Texas Liberal (Austin, TX)
I have been developing cutting edge software since the days of the IBM 7090. All Apple has to do is download a software change into the phone -- something they can do to any version of its iOS, even this next one -- that undoes the latest upgrade. Trivial. The FBI will be thrilled to pay the few hours salary of the staff member doing so.

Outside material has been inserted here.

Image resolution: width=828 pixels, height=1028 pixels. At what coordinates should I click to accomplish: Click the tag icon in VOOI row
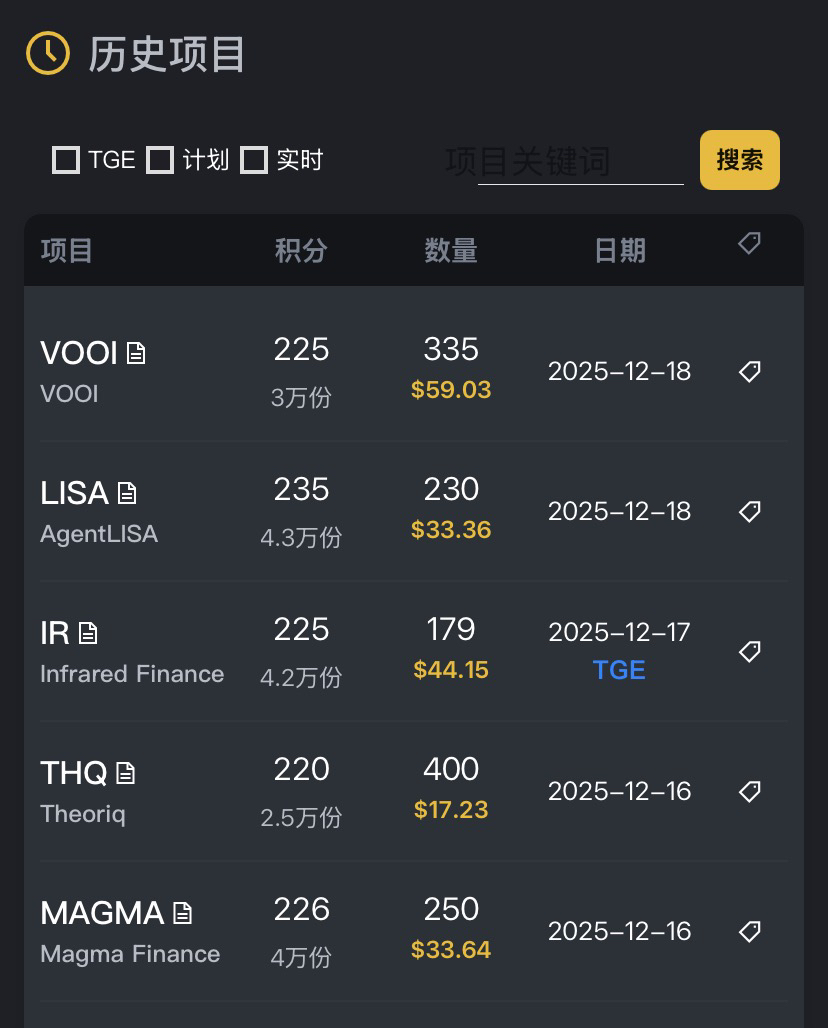[750, 371]
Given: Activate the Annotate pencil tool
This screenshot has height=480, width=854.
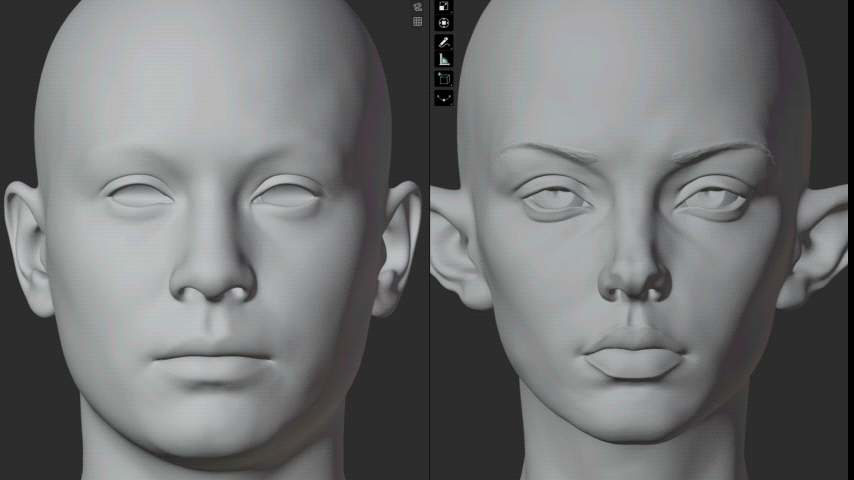Looking at the screenshot, I should tap(444, 42).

Thorsten Fleiter (Baltimore)
I think there is some important information missing in this article: what information was actually retrieved from the thousands of phones that have been searched by the police? Beyond that: the owner of the device can invoke the 4th amendment rights by refusing to unlock the device - but then law enforcement wants to get around that. Looks like a clear cut decison for me: apple is acting correct in this case. Let’s compare it to a hypothetical case: a person is accused of some crime (and we did not define here what sort of crime) and is eating a piece of paper with some evidence on it. Can the law enforcement then demand some emergent endoscopy to retrieve the piece of paper - not knowing if it has any relevance for the case?
bsmark (VA)
If the Feds had ever gotten any sort of crucial information out of a phone that they couldn't get anywhere else, you'd know about it -- the news would be blasted out so loudly that it would make the current occupant of the White House look like "Donald Who?" in comparison.
J (Denver)
"Security versus privacy..." Just remember, than in nearly every dystopian narrative, the bad guys are always the "security forces". They aren't chosen for that role arbitrarily.
Steve Fankuchen (Oakland, CA)
I have to laugh at people forever complaining about government electronic intrusion, when they voluntarily hand over ten times as much of their personal information to corporations whose only values are to maximize profit and whose accountability rests solely with investors. And, of course, the internet neither is nor can be secure and private, self-serving tech marketing claims notwithstanding.
Chris Gray (Chicago)
All you need to know is that this anti-American company gives up the data when China asks. Apple is a mercenary corporation that's loyal to no one, and certainly not their customers.
Grover (Kentucky)
Apple is blatantly protecting the privacy of their users against government intrusion. If law enforcement officers don’t understand the importance of this action, they need a course in the Constitution.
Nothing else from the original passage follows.